Step 1: Add Loki as a Data Source

  1. Log in to Grafana.
  2. Go to Configuration (gear icon) > Data Sources.
  3. Click Add data source.
  4. Select Loki from the list.
  5. Configure the following settings:
  6. Click Save & Test to verify the connection.

Visualizing Logs in Grafana

Now you can explore logs in Grafana:

  • Explore: Use the Explore tab to query logs using LogQL.
  • Dashboards: Create dashboards that include both metrics and logs.
  • Alerts: Set up alerts based on log patterns or error rates.

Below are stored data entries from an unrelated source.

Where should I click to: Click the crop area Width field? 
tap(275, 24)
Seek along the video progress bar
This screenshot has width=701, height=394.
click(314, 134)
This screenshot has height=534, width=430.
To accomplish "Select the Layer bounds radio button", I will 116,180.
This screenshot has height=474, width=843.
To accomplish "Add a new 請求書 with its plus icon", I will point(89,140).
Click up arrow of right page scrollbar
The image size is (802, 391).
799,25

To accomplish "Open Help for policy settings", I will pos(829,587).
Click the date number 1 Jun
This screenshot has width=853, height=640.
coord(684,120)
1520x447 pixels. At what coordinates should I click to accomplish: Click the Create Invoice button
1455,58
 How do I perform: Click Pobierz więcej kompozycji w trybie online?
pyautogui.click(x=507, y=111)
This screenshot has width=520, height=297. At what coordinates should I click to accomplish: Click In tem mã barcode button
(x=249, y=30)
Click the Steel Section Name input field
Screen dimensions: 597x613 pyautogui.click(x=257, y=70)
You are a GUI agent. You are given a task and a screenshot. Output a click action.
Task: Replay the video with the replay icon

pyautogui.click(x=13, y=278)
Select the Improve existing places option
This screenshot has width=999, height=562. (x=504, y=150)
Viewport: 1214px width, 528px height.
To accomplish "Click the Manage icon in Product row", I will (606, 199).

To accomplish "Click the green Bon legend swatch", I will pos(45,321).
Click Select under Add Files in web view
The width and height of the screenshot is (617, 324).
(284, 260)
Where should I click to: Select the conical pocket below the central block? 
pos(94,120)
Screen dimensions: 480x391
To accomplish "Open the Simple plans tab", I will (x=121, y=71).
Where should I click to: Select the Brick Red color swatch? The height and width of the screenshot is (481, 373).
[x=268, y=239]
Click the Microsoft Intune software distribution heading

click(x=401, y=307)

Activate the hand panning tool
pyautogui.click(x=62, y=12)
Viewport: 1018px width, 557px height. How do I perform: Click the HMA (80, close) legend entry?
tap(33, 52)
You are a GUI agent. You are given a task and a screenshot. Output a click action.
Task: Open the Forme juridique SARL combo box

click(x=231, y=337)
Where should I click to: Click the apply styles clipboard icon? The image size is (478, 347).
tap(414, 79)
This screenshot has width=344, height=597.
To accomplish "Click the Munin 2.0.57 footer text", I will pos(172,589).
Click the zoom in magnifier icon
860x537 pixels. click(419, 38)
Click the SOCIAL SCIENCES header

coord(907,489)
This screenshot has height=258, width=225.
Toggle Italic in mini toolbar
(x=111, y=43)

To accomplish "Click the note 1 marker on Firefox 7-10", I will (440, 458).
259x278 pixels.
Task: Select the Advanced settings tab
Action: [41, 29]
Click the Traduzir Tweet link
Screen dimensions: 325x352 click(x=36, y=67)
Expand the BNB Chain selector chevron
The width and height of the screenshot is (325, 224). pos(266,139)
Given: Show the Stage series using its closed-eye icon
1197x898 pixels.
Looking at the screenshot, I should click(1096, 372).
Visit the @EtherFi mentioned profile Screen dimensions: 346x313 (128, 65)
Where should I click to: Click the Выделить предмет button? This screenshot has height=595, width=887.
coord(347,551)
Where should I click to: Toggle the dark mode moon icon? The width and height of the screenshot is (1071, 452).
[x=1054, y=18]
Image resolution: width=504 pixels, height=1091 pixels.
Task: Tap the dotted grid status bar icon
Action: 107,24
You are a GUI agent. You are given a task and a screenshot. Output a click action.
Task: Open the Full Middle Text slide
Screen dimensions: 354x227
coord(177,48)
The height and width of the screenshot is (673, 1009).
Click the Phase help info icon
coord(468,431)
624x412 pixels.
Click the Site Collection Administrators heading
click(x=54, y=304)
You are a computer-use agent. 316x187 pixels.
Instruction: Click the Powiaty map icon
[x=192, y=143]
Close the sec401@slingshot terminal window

Benefits of Using Fluent Bit and Loki

  • Lightweight: Both Fluent Bit and Loki are designed to be resource-efficient.
  • Scalable: Suitable for clusters of all sizes.
  • Unified Monitoring: View metrics and logs in a single Grafana dashboard.
  • Simplified Management: Easier to set up and maintain compared to heavier solutions like the ELK stack.
  • Cost-Effective: Loki indexes only metadata, reducing storage costs.

Considerations

  • Storage: Logs can consume significant storage. Using S3-compatible object storage helps manage this efficiently.
  • Retention Policies: Configure retention periods according to your needs to prevent excessive storage use.
  • Security: Ensure that access to logs is secured, especially if they contain sensitive information.
  • Labeling: Proper labeling of logs enhances query capabilities in Loki.

Conclusion

By implementing Fluent Bit and Loki for logging in Kubernetes, you gain deeper insights into your system’s behavior while maintaining a lightweight and efficient logging infrastructure. Integrating logs into your Grafana dashboards provides a unified view of your cluster’s health, enabling you to monitor and troubleshoot effectively.

Now, with this setup, you can:

  • Collect logs from all pods and nodes in your Kubernetes cluster.
  • Store logs efficiently using Loki and object storage.
  • Visualize and query logs in Grafana alongside your metrics.